The Committee shall be comprised of at least two members. All Committee members shall be independent of management and free of any relationship that, in the opinion of the Board of Directors would interfere with the exercise of independent judgment. Independence shall be determined in accordance with the director independence standards established by the New York Stock Exchange and Securities and Exchange Commission in effect from time to time.
The members of the Committee shall be appointed by the Board of Directors, at the Board's annual meeting, on the recommendation of the Committee, and may be removed by the Board at any time. Unless a chairman is elected by the full Board, the members of the Committee shall designate a Chairman by majority vote of the full Committee membership.
Committee Meetings & Reporting
The Committee shall meet as often as may be deemed necessary or appropriate in its judgment, but at least twice per year. Additional meetings may occur as the Chairman or the majority of the Committee deems advisable. The Committee shall keep minutes of all its meetings. The Committee shall report to the Board of Directors on its meetings and discussions at Board meetings.
Responsibilities and Duties
To fulfill its purpose, the Committee shall:
1. Review and approve annually corporate goals and objectives relevant to CEO compensation and evaluate the CEO's performance in light of those goals and objectives.
2. Based on the foregoing evaluation, the Committee shall, either as a committee or together with the other independent directors (as directed by the Board), determine and approve the CEOís compensation level (including base salary level, incentive compensation and equity-based compensation). In determining the long-term incentive component of the CEO's compensation, the Committee shall consider Tredegarís performance and relative shareholder return, the value of similar incentive awards to CEOs at comparable companies and the awards given to the CEO in past years.
3. Review and approve the compensation level of all other officers of the Corporation, including base salary level, incentive compensation and equity-based compensation.
4. Review and approve (or, where appropriate, recommend to the Board) incentive-compensation plans and equity-based plans that include the CEO and other officers of the Corporation.
5. Produce an annual report on executive compensation for inclusion in the Corporation's annual proxy statement, in accordance with applicable rules and regulations.
6. Have sole authority to retain and terminate any compensation consultant that may be used to assist in the evaluation of CEO or senior executive compensation; sole authority to approve the consultant's fees and other retention terms.
7. Perform such other duties and functions as may be requested by the Board.
The performance of any of these responsibilities may be delegated to a subcommittee of the Committee created and approved by the Committee. Any such subcommittee must be composed entirely of independent directors and must have a published committee charter.

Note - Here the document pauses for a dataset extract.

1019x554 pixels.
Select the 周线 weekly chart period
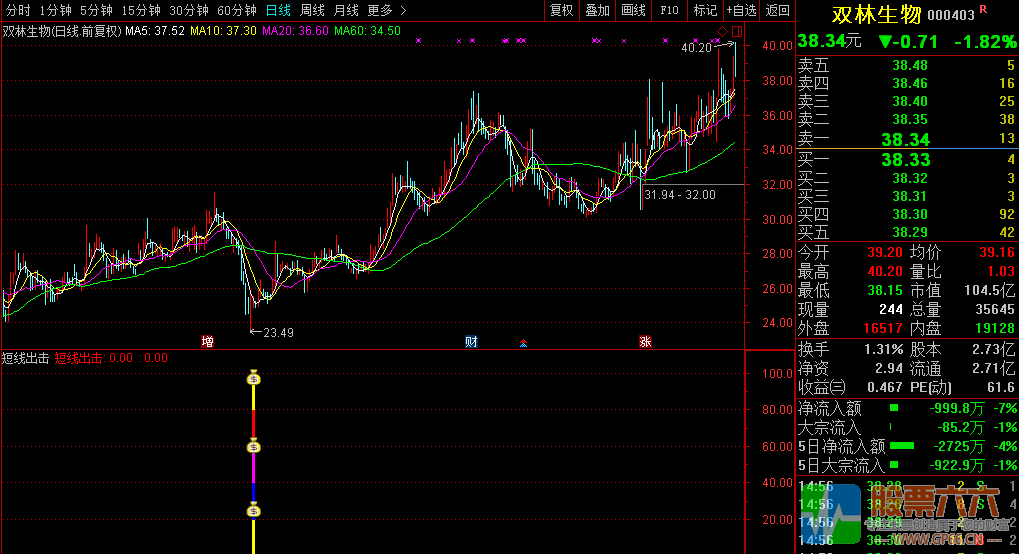tap(312, 10)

Annual Performance Evaluation; Annual Charter Review
The Committee shall conduct an annual self-evaluation of the Committee's performance and report its findings to the Board of Directors.
The Committee shall review and reassess this Charter at least annually and recommend any proposed changes to the Nominating and Governance Committee for approval.

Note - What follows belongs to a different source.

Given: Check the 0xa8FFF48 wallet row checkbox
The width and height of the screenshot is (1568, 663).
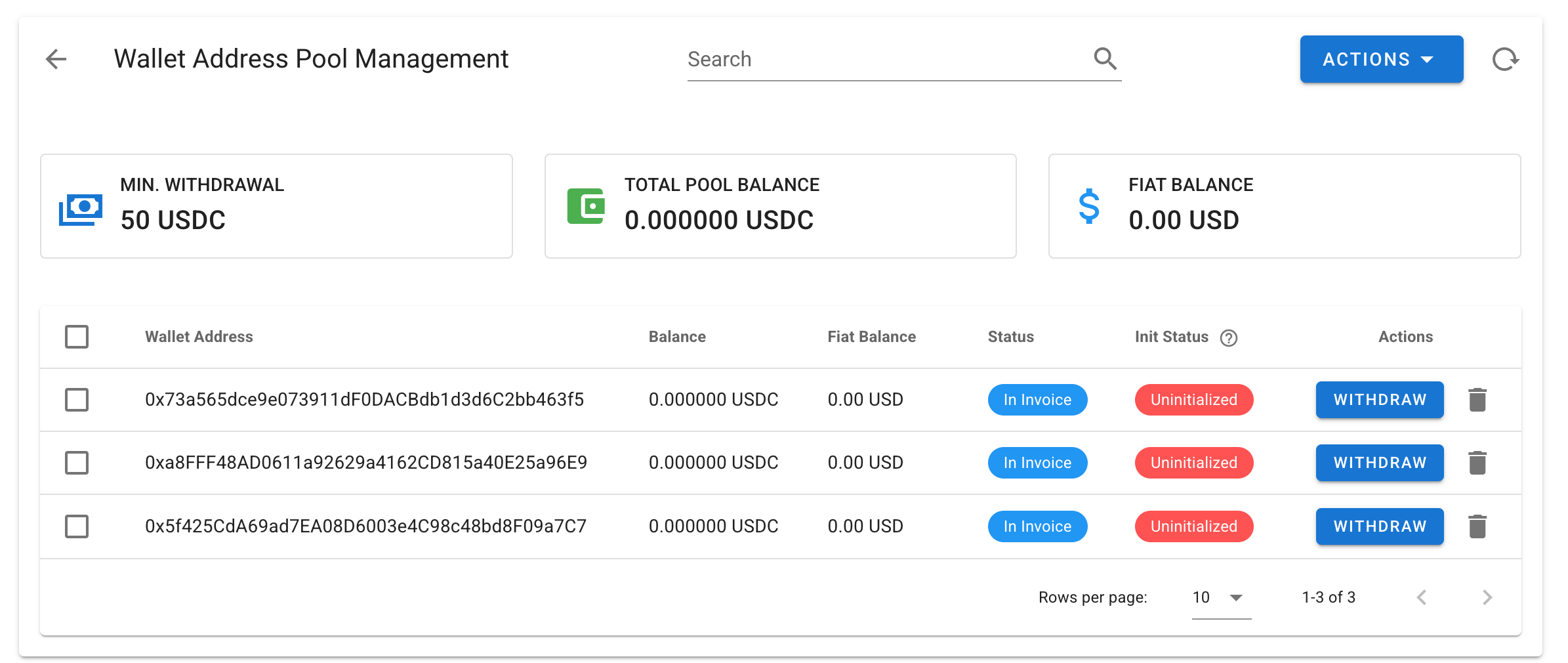Looking at the screenshot, I should point(77,463).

The Committee shall perform such other duties and functions as may be assigned by Tredegar's Board of Directors.
To the extent that any provision or section of this Charter may be inconsistent with any article, provision or section of Tredegar's Articles of Incorporation, the Bylaws or any applicable law or regulation, the Articles of Incorporation, the Bylaws or the law or regulation, as appropriate, shall control.
Nothing in this Charter is to be construed as precluding discussion of CEO compensation with the Board generally.